Join Us Every Other Thursday For

vLLM Office Hours

As a leading contributor to vLLM, Neural Magic partners with vLLM project committers and the vLLM team at UC Berkeley to host bi-weekly office hours. Join us to give feedback, ask questions, and hear about cutting-edge developments to accelerate your inference. Typical office hours agenda:

  • 20-minute vLLM update
  • 20-minute special guest topic; see below for details 👇
  • 20-minute open discussion, feedback loop, and Q&A

September 19, 2024

Guest Topic: Advanced Techniques for Maximizing vLLM Performance

Guest Speaker: Robert Shaw, vLLM Committer and Sr. Director of Engineering at Neural Magic.

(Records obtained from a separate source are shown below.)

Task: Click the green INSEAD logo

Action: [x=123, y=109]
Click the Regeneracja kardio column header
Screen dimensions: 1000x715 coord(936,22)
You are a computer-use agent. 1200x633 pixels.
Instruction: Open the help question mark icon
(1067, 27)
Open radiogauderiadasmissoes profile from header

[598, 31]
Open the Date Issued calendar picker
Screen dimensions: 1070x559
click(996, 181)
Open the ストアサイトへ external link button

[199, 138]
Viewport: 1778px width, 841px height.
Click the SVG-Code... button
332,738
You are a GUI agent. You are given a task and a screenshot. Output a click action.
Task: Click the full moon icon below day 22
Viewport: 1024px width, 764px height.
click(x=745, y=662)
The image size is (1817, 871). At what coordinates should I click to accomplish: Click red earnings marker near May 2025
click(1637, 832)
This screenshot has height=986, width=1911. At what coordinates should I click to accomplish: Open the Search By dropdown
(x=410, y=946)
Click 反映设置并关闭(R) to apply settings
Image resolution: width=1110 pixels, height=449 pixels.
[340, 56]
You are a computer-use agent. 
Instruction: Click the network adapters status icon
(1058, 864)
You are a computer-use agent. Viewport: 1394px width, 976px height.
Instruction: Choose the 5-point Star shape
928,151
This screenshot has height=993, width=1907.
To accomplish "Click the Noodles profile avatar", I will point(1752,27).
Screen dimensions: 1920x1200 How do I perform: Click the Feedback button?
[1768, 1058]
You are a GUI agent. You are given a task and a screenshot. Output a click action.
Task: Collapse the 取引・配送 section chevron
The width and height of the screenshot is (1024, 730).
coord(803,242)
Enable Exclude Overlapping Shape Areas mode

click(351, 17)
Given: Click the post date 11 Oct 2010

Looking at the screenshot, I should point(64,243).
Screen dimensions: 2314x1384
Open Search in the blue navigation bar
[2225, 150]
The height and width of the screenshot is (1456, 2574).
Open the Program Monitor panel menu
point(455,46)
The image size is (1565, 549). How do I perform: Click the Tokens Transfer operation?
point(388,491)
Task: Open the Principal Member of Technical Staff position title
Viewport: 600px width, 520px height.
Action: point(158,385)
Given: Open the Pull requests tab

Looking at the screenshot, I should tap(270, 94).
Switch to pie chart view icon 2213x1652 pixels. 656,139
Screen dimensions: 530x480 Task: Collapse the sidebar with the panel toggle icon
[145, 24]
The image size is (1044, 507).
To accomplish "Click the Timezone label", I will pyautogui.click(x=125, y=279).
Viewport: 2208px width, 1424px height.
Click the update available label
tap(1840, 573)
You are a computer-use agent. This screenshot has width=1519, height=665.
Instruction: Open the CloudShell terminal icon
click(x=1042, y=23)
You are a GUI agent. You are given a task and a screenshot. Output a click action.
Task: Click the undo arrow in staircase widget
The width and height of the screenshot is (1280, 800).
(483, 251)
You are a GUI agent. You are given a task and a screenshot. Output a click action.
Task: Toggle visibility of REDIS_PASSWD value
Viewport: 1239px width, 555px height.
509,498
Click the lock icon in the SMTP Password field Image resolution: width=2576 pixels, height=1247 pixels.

Date: Thursday, September 19, 2024

Time: 2:00 PM EST; 11 AM PST

Sign Up


October 3, 2024

Guest Topic: Speculative Decoding in vLLM

Guest Speaker: Lily Liu, vLLM Committer and PhD Student at UC Berkeley

Date: Thursday, October 3, 2024

Time: 2:00 PM EST; 11 AM PST

Sign Up


Previous vLLM Office Hours Recordings

September 5, 2024 Session

In this session, we explored the exciting updates in the vLLM v0.6.0 release, including significant system changes that led to a 2.7x throughput increase and a 5x latency improvement. We then dove into how you can leverage NVIDIA CUTLASS to optimize high-performance inference with INT8 and FP8 kernels in vLLM. During the Q&A, we tackled a variety of audience questions around hardware diversity, different quantization methods, pros and cons of using torch.compile in vLLM, deployment strategies for multiple copies of vLLM using a custom Docker entrypoint script, and more. You can see the session slides here.

August 21, 2024 Session

In this session, we were joined by Woosuk Kwon, the co-creator of vLLM, to dive deep into vLLM's performance on AMD GPUs and Google TPUs. Woosuk shared detailed performance benchmarks and discussed the supported features for each hardware platform. We also explored vLLM's diverse hardware support, including what's coming next in the pipeline. During the Q&A, we tackled a variety of audience questions around performance data, running vLLM on RedHat 9 for ONNX and GGUF models, supporting LoRA and Prompt Adapters, vLLM’s roadmap for supporting FP8 KV cache, and much more. You can see the session slides here.

August 8, 2024 Session

In this session, we brought on Roger Wang, a vLLM Committer and Software Engineer, ML Platform at Roblox, to discuss the development of supporting transformer-based multimodal models on vLLM. Roger shared insights on effectively using vision-language models with vLLM, upcoming changes, and the roadmap for multimodal model support in vLLM. Additionally, we touched on the vLLM v0.5.4 release, including model support for Nemotron, InternVL2, BLIP-2, H2O Danube3-4b, MiniCPM-V, and many performance improvements for throughput use cases. You can see the session slides here.

July 25, 2024 Session

In this session, we brought on model compression expert Eldar Kurtić to discuss Model Quantization for Efficient vLLM Inference. Eldar shared the why, when, and how to quantize LLMs for efficient inference. He introduced a new library called llm-compressor to optimize LLMs for accurate inference in vLLM. Additionally, we touched on the vLLM v0.5.2 and v0.5.3 releases, including model support for Llama 3.1, Mistral-Nemo, and Chameleon. We also provided an update on AWQ Marlin and CPU offloading features. You can see the session slides here.

July 9, 2024 Session

In this session, we brought on vLLM Committers from Anyscale to give an in-depth dive into FP8 quantization. They discussed why FP8 is important, how to get started with FP8 in vLLM, and shared quality and performance results of FP8 quantization. We also covered the latest updates in vLLM v0.5.1, including pipeline parallelism and model support for Gemma 2, Jamba, and DeepSeek-V2. You can see the session slides here.

June 20, 2024 Session

We covered what's new in vLLM v0.5.5, including FP8 weights and activations, speculative decoding, and OpenAI Vision API support. We dug deeper into various topics, including new quantization kernels, GPU architecture compatibility, embeddings in the OpenAI API, optimization tips for GPTQ configurations, and handling concurrent requests in the API server. You can see the session slides here.

June 5, 2024 Session

We started our June 5th session with a quick recap on vLLM and how Neural Magic can support enterprises today to successfully integrate vLLM as a part of their AI strategy. You'll hear answers to audience questions about post-training quantization, maximizing GPU usage for 70B LLMs, differences between vLLM and Hugging Face TGI, cache management, tensor parallelism, and more. You can see the session slides here.